** DATASET CONTENT **

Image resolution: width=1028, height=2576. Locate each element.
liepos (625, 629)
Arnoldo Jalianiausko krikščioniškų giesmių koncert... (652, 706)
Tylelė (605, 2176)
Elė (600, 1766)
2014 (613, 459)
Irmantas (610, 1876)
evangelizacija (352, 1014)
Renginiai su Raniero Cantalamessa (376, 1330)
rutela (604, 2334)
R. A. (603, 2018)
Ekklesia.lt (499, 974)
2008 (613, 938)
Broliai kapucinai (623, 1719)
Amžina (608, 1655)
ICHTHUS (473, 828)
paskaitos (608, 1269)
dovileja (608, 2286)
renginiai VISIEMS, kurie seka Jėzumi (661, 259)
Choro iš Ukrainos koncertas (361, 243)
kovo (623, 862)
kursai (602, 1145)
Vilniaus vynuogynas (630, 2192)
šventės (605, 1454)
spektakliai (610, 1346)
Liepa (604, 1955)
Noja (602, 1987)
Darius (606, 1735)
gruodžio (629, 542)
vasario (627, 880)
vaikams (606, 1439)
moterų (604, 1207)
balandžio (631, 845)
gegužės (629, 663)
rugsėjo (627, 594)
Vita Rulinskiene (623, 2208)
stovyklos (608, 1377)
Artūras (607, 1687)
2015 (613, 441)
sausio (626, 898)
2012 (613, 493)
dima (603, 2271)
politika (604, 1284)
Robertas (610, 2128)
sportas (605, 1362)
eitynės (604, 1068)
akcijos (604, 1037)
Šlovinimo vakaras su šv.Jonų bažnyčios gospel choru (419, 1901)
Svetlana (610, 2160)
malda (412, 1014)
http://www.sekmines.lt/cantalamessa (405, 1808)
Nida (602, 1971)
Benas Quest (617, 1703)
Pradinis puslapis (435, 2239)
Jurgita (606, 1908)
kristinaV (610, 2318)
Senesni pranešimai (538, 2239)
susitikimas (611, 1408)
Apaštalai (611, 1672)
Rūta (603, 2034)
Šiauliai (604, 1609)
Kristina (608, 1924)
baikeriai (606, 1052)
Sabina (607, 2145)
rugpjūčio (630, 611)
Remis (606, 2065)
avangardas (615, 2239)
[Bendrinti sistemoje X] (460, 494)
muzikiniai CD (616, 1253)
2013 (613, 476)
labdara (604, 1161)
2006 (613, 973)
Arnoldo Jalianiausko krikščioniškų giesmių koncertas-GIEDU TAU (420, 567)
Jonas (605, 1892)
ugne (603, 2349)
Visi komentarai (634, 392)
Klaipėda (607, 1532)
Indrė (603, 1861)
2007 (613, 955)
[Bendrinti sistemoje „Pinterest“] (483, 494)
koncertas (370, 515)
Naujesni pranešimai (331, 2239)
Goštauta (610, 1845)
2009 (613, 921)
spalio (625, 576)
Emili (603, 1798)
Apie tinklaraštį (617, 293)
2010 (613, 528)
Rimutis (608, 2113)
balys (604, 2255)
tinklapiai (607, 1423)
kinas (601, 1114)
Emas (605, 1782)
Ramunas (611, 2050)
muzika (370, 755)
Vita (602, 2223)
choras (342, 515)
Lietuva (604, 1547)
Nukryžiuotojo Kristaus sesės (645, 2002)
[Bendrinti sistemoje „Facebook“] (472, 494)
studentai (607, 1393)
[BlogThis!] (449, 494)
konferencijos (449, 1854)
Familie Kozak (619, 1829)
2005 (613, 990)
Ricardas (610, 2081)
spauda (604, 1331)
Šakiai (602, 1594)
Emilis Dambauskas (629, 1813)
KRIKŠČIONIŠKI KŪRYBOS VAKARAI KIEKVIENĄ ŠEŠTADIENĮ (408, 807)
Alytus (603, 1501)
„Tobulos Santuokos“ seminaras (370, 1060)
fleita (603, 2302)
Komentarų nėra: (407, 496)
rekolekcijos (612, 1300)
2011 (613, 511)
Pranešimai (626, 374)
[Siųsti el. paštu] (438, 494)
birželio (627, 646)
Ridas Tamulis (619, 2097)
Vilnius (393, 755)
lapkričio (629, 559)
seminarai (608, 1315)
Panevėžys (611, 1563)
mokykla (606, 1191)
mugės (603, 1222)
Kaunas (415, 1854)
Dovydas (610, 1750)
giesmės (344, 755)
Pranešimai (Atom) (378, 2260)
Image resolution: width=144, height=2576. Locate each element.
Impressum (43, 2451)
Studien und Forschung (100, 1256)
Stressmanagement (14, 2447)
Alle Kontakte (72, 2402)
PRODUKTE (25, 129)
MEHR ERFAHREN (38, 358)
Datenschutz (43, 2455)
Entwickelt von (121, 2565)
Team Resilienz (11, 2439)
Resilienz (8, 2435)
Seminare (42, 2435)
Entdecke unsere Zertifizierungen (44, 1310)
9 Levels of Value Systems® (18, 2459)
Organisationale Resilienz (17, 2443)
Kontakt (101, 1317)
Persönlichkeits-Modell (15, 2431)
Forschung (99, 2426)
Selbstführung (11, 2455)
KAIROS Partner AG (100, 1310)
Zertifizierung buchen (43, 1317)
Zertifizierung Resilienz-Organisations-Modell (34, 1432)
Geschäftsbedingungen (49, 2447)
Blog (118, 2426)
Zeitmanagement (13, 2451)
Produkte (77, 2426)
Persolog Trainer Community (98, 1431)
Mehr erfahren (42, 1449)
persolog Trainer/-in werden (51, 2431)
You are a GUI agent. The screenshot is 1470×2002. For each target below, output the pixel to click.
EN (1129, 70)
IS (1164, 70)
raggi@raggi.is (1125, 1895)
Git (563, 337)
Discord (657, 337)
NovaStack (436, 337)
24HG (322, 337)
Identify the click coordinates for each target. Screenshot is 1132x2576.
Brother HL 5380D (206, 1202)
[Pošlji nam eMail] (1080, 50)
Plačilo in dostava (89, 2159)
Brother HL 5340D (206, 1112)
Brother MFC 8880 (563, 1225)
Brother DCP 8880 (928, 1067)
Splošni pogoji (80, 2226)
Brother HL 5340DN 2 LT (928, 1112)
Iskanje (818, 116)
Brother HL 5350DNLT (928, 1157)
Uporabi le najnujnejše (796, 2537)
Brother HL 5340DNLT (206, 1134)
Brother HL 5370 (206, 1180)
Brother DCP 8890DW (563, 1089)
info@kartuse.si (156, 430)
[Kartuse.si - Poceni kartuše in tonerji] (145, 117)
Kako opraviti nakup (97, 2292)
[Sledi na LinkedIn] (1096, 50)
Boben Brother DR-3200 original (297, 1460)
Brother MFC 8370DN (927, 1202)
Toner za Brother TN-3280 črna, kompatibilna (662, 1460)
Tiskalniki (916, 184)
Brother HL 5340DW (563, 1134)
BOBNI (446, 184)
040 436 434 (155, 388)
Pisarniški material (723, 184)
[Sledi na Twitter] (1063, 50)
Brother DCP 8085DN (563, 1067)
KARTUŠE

** TASK REQUIREMENTS **
Exactly the lines above from the one with "Kristina (608, 1924)" to the one with "Apie tinklaraštį (617, 293)", both included, are to be quoted; leave the rest out.

** RESULT OF THIS EXERCISE **
Kristina (608, 1924)
baikeriai (606, 1052)
Sabina (607, 2145)
rugpjūčio (630, 611)
Remis (606, 2065)
avangardas (615, 2239)
[Bendrinti sistemoje X] (460, 494)
muzikiniai CD (616, 1253)
2013 (613, 476)
labdara (604, 1161)
2006 (613, 973)
Arnoldo Jalianiausko krikščioniškų giesmių koncertas-GIEDU TAU (420, 567)
Jonas (605, 1892)
ugne (603, 2349)
Visi komentarai (634, 392)
Klaipėda (607, 1532)
Indrė (603, 1861)
2007 (613, 955)
[Bendrinti sistemoje „Pinterest“] (483, 494)
koncertas (370, 515)
Naujesni pranešimai (331, 2239)
Goštauta (610, 1845)
2009 (613, 921)
spalio (625, 576)
Emili (603, 1798)
Apie tinklaraštį (617, 293)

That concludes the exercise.